(Entries drawn from a collection)
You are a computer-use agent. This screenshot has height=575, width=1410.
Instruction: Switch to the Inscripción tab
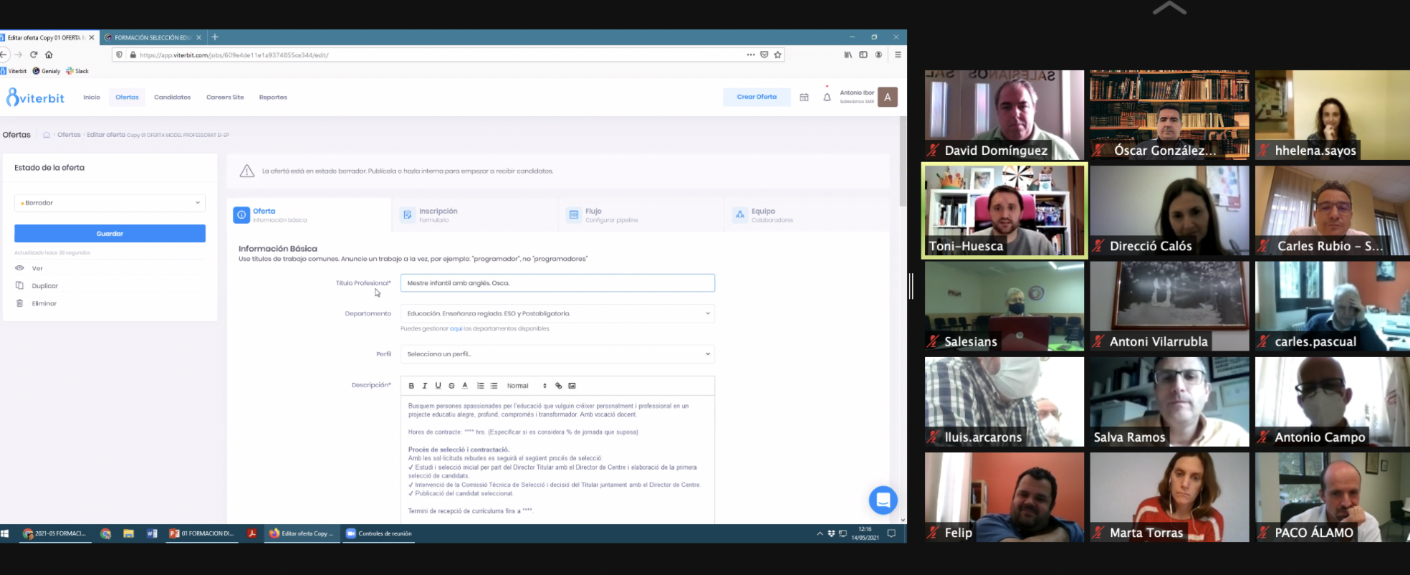(x=438, y=215)
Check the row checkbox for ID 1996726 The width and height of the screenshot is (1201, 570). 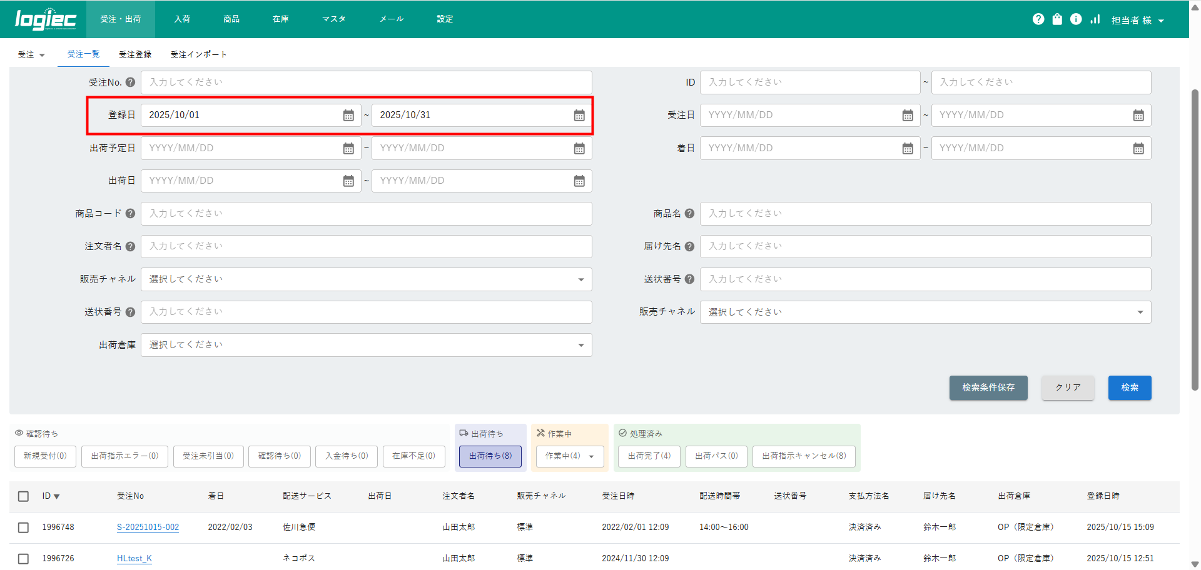pyautogui.click(x=24, y=559)
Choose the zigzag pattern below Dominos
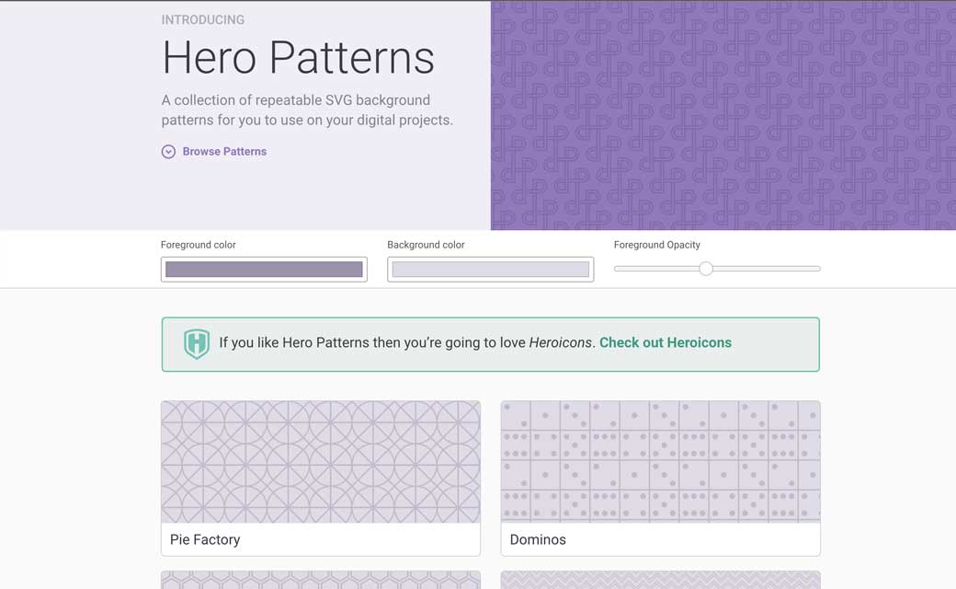Image resolution: width=956 pixels, height=589 pixels. click(660, 580)
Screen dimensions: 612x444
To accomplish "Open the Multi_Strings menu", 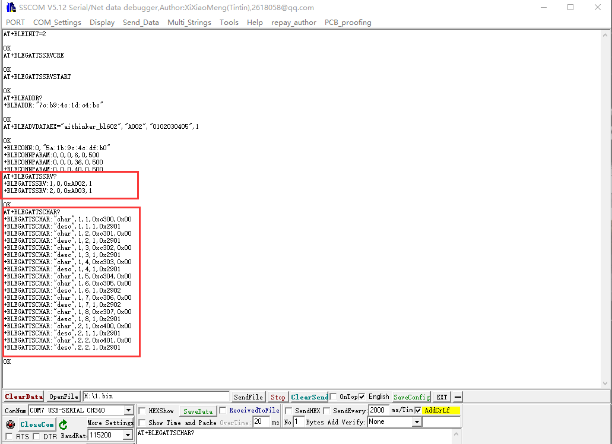I will (189, 23).
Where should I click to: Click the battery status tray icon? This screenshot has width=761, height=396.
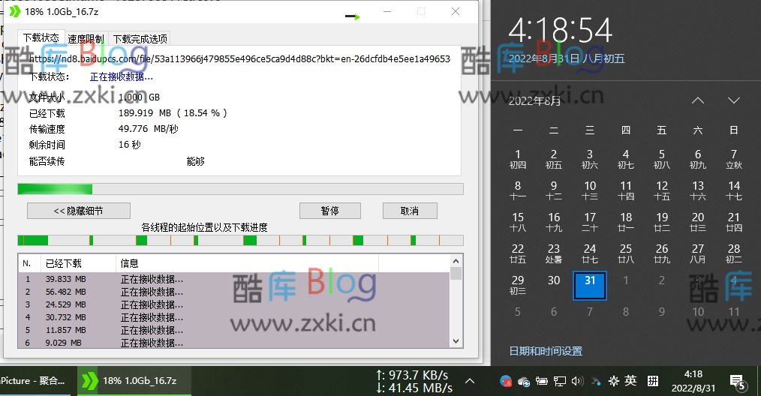click(541, 381)
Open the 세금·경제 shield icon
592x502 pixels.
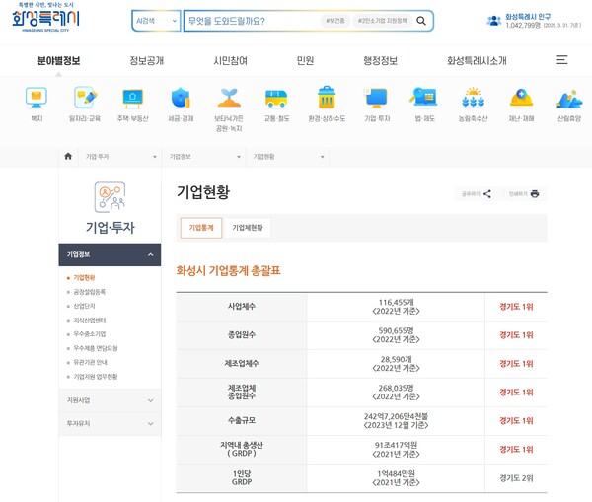pyautogui.click(x=181, y=99)
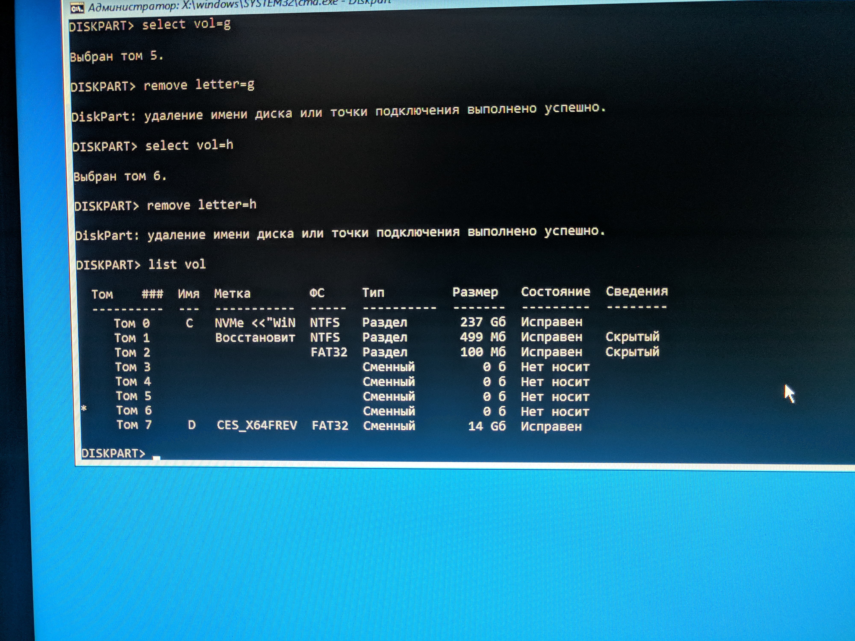
Task: Click the cmd.exe icon in title bar
Action: [x=77, y=8]
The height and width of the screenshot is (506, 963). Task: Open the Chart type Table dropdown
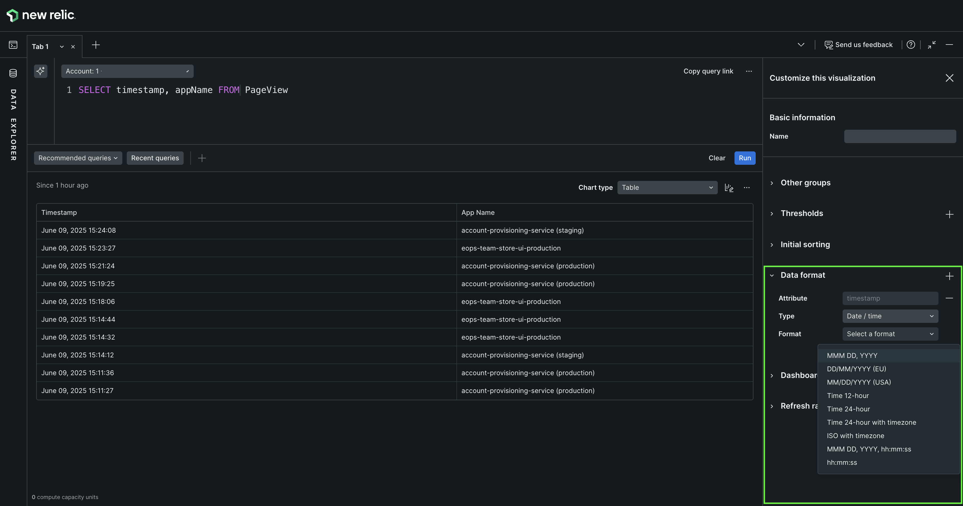click(x=667, y=187)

• _Problem details_
Retype the lines from the one containing "Open the 세금·경제 shield icon" through the last line of the rows, both included and unchanged, leaving out the pictures.

• _Exercise result_
Open the 세금·경제 shield icon
592x502 pixels.
pyautogui.click(x=181, y=99)
Task: Click the cmd.exe icon in title bar
Action: [x=77, y=8]
The height and width of the screenshot is (506, 963). Task: Open the Chart type Table dropdown
click(x=667, y=187)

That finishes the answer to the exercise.